AVAILABLE DATA -

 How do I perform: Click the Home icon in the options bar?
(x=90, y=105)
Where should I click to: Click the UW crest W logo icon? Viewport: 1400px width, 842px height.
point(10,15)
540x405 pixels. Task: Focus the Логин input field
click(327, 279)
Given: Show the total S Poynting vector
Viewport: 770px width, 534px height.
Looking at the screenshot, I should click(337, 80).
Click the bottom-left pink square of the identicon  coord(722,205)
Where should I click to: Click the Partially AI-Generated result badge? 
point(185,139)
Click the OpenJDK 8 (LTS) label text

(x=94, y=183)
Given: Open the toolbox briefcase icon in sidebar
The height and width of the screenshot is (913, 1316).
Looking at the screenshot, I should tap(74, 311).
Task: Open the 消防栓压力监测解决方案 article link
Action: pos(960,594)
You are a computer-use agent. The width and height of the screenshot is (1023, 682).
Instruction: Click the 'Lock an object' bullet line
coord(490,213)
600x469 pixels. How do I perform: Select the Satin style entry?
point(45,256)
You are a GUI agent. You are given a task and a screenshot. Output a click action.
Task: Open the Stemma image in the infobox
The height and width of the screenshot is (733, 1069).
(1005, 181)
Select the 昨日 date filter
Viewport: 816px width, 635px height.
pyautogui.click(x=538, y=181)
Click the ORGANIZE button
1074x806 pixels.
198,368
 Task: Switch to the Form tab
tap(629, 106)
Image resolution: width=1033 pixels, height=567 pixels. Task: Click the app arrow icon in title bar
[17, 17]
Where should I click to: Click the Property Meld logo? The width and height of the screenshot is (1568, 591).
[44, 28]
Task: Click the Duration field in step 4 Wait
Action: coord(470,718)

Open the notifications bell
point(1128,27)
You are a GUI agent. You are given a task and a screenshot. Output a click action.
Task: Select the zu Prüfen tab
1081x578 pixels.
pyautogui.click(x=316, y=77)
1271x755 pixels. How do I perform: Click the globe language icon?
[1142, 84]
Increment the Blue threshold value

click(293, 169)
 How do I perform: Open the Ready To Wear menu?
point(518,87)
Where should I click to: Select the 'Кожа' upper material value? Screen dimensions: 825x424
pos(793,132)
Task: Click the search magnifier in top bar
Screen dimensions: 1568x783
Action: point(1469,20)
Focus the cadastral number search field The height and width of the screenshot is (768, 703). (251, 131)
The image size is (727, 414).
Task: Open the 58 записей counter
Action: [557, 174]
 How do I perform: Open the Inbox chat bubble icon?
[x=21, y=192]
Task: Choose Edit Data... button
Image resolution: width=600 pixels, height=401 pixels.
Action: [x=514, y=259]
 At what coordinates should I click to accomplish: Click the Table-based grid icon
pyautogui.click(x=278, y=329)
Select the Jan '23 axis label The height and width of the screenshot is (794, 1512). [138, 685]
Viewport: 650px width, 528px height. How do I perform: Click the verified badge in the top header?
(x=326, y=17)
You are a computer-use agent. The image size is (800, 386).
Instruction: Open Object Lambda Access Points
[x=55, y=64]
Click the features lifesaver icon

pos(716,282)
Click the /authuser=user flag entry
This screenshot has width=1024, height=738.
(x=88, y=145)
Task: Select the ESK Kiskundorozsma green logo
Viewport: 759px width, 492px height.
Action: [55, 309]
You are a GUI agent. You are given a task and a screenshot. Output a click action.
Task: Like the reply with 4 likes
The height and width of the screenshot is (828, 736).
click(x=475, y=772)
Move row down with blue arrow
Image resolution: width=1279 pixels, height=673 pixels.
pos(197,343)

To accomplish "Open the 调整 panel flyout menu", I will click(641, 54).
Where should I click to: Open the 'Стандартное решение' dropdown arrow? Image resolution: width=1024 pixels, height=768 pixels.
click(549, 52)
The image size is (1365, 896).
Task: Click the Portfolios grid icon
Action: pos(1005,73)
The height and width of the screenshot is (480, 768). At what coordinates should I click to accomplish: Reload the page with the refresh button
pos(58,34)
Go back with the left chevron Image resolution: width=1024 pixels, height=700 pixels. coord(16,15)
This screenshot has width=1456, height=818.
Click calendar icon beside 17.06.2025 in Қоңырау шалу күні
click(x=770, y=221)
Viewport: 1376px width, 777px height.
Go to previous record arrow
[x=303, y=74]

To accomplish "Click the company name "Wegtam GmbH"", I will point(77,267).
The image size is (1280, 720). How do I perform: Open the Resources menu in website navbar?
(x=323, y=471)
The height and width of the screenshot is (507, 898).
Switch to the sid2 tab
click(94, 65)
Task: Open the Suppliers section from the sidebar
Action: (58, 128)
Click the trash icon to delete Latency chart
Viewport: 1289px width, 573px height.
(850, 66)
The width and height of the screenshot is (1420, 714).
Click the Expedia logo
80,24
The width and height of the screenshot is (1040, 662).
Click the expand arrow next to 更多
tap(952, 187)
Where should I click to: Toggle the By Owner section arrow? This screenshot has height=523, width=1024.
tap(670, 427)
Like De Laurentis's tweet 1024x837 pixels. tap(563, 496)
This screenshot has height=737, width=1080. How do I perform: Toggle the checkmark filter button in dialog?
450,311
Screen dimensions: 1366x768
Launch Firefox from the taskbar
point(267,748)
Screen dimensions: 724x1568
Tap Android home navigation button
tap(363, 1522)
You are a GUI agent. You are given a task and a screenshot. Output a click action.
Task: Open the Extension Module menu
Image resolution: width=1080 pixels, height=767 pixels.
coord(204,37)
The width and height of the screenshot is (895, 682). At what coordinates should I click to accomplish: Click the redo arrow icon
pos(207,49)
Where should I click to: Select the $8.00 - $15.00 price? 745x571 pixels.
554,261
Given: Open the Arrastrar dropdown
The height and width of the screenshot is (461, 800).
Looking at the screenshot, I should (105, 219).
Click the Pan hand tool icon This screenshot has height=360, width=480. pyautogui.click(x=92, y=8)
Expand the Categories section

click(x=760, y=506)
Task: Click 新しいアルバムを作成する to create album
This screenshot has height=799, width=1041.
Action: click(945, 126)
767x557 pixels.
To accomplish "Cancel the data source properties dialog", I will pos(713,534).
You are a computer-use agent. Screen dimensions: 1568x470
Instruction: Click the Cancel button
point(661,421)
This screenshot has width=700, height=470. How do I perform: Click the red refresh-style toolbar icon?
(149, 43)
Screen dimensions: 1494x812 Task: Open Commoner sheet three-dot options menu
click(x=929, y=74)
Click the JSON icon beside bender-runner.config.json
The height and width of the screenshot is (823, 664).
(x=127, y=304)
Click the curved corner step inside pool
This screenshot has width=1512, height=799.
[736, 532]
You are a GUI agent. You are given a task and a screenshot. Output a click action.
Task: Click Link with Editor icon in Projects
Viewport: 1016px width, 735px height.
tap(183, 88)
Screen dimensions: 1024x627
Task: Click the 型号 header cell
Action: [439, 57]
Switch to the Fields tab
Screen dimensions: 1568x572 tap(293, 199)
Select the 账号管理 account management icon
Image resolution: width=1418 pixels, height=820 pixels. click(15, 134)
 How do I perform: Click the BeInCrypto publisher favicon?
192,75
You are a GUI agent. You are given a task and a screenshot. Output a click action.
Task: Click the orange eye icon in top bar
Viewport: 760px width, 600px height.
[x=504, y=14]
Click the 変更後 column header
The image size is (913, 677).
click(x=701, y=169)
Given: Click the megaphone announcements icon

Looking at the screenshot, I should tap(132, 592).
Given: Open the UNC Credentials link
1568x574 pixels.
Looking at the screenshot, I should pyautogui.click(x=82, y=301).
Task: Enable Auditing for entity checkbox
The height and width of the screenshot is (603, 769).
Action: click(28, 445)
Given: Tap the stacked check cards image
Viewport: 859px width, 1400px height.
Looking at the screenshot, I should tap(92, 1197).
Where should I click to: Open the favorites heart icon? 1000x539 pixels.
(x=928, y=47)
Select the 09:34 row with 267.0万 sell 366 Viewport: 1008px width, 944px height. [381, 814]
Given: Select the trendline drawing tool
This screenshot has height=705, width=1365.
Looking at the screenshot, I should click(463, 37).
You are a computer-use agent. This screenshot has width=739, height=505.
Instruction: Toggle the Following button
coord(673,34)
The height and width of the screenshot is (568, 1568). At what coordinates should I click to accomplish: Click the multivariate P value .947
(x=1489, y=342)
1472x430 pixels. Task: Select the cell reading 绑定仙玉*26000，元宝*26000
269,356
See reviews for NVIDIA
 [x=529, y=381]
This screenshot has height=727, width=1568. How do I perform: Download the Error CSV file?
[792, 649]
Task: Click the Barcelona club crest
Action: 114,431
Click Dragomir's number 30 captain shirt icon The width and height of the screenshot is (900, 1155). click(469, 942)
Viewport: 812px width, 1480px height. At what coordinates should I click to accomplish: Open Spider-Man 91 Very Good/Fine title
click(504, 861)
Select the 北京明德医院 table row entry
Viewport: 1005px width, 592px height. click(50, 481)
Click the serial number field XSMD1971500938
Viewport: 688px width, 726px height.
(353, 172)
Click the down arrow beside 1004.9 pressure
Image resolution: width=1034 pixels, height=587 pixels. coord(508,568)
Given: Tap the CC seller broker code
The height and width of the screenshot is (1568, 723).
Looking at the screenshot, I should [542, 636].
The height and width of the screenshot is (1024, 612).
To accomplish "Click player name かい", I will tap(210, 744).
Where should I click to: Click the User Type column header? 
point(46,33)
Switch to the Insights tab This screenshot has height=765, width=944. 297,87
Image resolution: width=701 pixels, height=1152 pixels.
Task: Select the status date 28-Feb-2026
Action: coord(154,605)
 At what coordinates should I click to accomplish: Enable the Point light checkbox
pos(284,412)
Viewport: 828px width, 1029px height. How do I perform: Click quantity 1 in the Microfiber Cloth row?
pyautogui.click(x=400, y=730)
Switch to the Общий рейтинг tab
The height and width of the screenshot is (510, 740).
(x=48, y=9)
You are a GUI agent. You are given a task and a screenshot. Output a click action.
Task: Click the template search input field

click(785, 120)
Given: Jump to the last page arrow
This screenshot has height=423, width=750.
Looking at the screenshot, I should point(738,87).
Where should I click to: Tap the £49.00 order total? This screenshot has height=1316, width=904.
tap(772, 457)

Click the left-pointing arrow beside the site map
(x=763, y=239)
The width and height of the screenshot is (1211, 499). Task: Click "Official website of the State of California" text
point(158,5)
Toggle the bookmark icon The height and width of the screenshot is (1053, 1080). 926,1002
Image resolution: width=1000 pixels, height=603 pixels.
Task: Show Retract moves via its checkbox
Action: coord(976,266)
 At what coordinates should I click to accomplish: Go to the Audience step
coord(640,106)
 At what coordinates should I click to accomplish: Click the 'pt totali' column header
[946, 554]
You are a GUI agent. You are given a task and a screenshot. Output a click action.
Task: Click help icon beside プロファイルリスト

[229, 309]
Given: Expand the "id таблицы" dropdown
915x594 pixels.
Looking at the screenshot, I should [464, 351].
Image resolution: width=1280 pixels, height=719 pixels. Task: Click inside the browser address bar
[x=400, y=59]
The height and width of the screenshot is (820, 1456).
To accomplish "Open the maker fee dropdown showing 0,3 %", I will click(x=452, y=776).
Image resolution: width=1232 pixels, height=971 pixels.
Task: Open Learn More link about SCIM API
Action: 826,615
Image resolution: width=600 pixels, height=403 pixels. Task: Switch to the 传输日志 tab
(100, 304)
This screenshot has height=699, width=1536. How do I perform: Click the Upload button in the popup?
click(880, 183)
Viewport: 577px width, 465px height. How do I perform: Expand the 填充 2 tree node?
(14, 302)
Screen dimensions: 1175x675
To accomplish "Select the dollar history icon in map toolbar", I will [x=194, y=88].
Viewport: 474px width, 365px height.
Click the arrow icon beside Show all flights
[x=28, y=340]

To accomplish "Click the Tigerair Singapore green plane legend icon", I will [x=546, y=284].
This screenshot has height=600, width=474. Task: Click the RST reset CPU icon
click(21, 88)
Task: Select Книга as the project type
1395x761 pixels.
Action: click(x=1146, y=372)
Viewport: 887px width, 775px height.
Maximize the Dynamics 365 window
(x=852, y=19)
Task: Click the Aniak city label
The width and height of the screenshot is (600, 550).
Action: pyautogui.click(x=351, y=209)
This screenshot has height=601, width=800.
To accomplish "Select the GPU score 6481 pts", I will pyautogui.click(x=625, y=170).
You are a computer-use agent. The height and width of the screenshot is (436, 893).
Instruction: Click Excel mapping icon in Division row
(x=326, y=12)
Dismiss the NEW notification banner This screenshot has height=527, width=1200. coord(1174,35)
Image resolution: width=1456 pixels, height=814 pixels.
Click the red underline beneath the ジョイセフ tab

WORK ITEM - Using the data above, extract exactly the lines from the one that holds "The height and width of the screenshot is (1024, 612)." to the one that holds "Given: Jump to the last page arrow", both ends included, and no others.

EXERCISE RESULT -
The height and width of the screenshot is (1024, 612).
To accomplish "Click player name かい", I will tap(210, 744).
Where should I click to: Click the User Type column header? 
point(46,33)
Switch to the Insights tab This screenshot has height=765, width=944. 297,87
Image resolution: width=701 pixels, height=1152 pixels.
Task: Select the status date 28-Feb-2026
Action: coord(154,605)
 At what coordinates should I click to accomplish: Enable the Point light checkbox
pos(284,412)
Viewport: 828px width, 1029px height. How do I perform: Click quantity 1 in the Microfiber Cloth row?
pyautogui.click(x=400, y=730)
Switch to the Общий рейтинг tab
The height and width of the screenshot is (510, 740).
(x=48, y=9)
You are a GUI agent. You are given a task and a screenshot. Output a click action.
Task: Click the template search input field

click(785, 120)
Given: Jump to the last page arrow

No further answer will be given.